## Activity list:
1/ Copy the part of the flu pandemic article that opens with the words containing "Early flu wave" and closes with "during the 1918-1919 pandemic.", renaming "Seattle police" as "Seattle officers" each time it appears.
2/ Extend the article on the 1918-1919 flu pandemic past its final sentence.

### Text block

September - October, 2008  |  Volume 7, Issue 5

 

Early flu wave may protect against worse one later

a black and white photo of Seattle police wearing flu masks standing shoulder to shoulder, during the 1918-1919 pandemic.
Seattle police wearing masks to prevent catching the flu during
the 1918-1919 pandemic. Photo: National Archives

New evidence about the worldwide influenza pandemic of 1918-1919 indicates that getting the flu early protected many people against a second deadlier wave, an article co-authored by a Fogarty epidemiologist concludes.

American soldiers, British sailors and a group of British civilians who were afflicted by the first mild wave of influenza in early 1918 apparently were more immune than others to the severe clinical effects of a more virulent strain later in the year, according to the paper in the Nov. 15 issue of the Journal of Infectious Diseases by medical historian John Barry, staff scientist Cecile Viboud, Ph.D. and epidemiologist Lone Simonson, Ph.D., of The George Washington University.

"If a mild wave is documented, the benefits of cross-protection during future waves should be considered before implementing public health interventions designed to limit exposure," the authors suggested.

Mark Miller, M.D., director of the Fogarty Center's Division of International Epidemiology and Population Studies, said the finding could have implications for future pandemics. "If a 1918-like pandemic were to repeat itself, the early circulation of less pathogenic pandemic viruses could provide some level of population immunity that would limit the full onslaught from the second wave."

######
### Material shown

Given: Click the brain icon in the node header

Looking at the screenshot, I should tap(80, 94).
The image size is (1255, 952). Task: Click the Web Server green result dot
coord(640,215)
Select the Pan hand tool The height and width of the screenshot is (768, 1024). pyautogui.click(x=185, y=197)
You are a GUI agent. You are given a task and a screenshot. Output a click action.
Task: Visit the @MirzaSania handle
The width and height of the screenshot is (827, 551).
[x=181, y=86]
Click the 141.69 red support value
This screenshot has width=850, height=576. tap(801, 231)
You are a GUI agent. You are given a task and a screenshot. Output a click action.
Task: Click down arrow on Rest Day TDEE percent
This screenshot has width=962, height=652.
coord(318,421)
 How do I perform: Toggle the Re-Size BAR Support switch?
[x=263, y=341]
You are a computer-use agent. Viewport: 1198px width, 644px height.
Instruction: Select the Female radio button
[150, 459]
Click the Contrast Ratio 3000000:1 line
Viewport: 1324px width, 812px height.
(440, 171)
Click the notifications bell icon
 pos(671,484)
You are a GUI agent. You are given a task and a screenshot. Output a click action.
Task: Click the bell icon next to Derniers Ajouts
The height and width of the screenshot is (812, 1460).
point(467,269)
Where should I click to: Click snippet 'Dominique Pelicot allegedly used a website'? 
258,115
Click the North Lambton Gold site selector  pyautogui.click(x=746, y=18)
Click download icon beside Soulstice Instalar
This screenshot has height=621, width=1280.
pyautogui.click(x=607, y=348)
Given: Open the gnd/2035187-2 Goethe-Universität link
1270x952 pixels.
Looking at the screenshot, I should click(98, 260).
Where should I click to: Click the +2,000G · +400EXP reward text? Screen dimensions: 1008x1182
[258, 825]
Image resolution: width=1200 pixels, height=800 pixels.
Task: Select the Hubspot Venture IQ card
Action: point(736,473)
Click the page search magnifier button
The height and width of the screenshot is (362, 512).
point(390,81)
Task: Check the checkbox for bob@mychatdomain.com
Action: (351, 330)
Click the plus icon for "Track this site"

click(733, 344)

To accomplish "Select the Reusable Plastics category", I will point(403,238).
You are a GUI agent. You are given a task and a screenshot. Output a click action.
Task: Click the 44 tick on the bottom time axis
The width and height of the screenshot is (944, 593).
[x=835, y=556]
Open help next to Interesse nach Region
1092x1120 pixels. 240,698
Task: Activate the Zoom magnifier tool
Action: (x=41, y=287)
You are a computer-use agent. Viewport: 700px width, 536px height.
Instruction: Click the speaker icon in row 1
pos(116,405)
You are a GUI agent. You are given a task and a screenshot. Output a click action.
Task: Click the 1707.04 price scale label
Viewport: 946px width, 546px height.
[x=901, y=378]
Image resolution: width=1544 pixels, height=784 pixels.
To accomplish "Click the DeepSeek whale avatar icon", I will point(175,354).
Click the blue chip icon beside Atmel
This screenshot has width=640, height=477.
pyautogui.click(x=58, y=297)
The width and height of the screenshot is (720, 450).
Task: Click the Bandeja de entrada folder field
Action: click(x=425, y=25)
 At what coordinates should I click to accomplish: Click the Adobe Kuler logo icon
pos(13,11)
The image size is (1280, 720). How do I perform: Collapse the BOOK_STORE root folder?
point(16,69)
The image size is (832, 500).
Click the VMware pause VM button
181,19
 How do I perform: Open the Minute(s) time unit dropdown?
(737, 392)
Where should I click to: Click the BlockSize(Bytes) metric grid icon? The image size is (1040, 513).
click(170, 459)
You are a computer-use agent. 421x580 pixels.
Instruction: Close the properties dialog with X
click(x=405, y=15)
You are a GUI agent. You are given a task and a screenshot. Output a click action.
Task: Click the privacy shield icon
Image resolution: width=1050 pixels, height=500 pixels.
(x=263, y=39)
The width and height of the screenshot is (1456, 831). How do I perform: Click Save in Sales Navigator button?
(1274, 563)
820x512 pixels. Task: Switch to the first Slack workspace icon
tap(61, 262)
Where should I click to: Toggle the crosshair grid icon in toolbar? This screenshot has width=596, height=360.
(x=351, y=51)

######

## Responses to the exercise:
1/
Early flu wave may protect against worse one later

a black and white photo of Seattle officers wearing flu masks standing shoulder to shoulder, during the 1918-1919 pandemic.

2/
"Together with historical data recently uncovered from Denmark and New York City, this study gives us a different look at the process of adaption of novel pandemic influenza viruses to humans and the evolution of virulence," Viboud said.

Among soldiers at U.S. training camps, the rate of illness among soldiers was 3.4 times higher among those who had not previously had the flu, and the rate of death per case was about five times as high.

For people who were infected in the first wave, the risk of illnesses in the second wave was reduced by between 35 percent to 94 percent, about the same protection as for modern vaccines--70 percent to 90 percent. The risk of death was reduced between 56 percent to 89 percent.

At one base, a regiment that had transferred in from Hawaii where soldiers who were exposed to the spring wave had a 6.6 percent incidence in the fall compared to 48.5 percent in a regiment transferring in from Alaska, where soldiers had not been exposed.